[TASK ITEM]: Go through the records and filter out every line lacking the word "label"; copy the lines that remain.

─── AVAILABLE RECORDS

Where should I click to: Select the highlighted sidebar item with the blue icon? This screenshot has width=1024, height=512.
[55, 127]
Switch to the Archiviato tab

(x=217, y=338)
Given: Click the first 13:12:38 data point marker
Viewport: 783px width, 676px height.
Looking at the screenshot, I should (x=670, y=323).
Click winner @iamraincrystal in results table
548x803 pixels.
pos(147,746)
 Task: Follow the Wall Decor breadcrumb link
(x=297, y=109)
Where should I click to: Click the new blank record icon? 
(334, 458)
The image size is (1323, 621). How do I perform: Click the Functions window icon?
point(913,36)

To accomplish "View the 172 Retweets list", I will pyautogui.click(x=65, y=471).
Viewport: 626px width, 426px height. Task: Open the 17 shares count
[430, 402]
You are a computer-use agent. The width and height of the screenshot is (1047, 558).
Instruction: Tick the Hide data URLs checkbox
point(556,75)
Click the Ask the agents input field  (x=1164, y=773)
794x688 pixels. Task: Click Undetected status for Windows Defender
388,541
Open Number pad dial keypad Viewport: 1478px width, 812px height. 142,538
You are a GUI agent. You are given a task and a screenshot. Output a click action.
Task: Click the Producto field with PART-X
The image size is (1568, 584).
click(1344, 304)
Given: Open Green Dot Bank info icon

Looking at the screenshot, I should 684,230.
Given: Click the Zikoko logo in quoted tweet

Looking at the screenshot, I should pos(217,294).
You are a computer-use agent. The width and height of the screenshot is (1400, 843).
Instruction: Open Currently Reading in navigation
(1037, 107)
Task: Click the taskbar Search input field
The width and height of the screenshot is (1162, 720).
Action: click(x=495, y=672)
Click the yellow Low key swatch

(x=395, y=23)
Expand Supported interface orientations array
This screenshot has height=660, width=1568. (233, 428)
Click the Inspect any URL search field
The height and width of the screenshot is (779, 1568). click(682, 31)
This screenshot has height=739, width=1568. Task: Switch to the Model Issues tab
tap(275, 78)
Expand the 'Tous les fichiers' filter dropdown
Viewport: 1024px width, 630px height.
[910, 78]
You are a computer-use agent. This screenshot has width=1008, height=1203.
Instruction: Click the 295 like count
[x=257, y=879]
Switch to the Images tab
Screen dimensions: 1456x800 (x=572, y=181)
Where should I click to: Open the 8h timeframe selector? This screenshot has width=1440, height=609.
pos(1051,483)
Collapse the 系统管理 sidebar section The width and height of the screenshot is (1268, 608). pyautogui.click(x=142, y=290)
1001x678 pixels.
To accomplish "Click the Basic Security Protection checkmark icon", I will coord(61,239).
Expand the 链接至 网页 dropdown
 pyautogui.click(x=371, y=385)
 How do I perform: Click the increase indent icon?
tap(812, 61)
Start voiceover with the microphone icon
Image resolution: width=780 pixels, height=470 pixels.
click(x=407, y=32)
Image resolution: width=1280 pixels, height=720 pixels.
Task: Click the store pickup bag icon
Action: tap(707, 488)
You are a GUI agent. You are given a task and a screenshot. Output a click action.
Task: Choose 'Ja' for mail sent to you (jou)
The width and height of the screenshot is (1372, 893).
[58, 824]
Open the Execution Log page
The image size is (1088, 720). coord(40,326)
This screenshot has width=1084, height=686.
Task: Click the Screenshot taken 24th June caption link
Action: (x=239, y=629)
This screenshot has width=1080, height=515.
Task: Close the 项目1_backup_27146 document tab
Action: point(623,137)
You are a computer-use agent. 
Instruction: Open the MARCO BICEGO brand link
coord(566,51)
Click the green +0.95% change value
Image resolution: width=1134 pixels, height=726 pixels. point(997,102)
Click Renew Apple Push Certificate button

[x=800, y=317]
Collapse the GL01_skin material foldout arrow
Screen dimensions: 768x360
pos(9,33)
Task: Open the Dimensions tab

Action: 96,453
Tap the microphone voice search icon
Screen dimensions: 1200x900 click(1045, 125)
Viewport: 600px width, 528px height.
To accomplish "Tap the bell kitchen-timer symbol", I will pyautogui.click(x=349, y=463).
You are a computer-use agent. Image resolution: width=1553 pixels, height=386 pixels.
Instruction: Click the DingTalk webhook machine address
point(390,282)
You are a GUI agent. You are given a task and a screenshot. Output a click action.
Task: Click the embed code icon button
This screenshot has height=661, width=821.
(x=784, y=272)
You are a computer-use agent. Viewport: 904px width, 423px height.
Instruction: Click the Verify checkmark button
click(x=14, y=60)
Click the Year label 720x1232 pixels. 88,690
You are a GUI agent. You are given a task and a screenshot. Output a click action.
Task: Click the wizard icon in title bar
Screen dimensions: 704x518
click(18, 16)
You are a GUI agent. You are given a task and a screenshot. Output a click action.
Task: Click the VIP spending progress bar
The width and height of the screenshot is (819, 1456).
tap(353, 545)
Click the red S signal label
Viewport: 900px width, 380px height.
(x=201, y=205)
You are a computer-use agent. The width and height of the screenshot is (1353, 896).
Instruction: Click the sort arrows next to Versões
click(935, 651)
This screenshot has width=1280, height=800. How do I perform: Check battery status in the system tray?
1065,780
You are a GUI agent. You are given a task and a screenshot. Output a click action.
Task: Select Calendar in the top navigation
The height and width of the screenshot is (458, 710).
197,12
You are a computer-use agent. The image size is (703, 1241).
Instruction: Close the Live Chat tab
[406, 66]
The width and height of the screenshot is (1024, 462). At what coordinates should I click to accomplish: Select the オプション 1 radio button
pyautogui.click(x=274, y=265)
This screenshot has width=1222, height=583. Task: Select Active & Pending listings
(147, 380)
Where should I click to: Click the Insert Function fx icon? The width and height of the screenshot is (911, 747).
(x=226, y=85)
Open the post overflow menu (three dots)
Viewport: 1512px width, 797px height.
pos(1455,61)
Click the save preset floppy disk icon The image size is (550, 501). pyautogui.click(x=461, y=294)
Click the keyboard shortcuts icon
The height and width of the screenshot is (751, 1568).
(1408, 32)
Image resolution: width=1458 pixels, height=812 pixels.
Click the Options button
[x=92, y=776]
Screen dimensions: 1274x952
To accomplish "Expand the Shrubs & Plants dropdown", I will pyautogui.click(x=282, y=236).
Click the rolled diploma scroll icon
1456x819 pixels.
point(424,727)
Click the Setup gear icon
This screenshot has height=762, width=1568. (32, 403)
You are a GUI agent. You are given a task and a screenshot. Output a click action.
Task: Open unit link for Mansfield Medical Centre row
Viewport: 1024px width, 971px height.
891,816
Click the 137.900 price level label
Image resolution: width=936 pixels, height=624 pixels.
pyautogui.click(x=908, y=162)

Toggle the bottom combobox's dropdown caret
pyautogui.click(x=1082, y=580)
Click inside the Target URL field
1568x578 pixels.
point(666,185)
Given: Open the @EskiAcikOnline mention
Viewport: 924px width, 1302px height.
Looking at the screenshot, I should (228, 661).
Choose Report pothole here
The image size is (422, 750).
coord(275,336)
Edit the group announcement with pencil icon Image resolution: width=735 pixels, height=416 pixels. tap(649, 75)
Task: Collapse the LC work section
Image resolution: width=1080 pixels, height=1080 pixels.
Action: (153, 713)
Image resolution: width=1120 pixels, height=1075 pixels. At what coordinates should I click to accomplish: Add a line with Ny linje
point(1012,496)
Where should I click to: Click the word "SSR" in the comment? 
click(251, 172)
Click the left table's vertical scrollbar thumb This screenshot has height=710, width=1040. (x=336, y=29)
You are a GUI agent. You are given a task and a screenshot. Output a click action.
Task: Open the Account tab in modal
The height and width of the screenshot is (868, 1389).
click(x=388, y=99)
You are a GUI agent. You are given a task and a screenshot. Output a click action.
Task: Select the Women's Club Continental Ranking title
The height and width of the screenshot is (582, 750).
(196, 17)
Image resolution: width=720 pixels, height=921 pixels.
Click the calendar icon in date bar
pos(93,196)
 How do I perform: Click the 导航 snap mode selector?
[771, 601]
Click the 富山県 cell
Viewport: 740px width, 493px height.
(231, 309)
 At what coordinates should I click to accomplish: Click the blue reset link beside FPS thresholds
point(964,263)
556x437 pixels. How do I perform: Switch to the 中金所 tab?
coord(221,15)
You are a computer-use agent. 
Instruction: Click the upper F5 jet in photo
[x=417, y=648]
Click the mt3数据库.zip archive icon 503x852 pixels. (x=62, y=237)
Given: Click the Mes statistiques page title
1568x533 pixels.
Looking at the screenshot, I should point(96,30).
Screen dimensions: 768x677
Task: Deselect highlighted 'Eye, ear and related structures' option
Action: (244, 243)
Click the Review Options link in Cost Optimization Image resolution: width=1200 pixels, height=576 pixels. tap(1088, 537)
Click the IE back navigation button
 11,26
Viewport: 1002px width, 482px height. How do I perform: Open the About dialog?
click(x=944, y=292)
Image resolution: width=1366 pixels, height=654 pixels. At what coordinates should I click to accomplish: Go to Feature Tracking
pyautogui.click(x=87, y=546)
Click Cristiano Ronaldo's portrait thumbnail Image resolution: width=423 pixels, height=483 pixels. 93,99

──────

[ANSWER SPACE]:
Click the Year label 720x1232 pixels. 88,690
Click the red S signal label
Click the 137.900 price level label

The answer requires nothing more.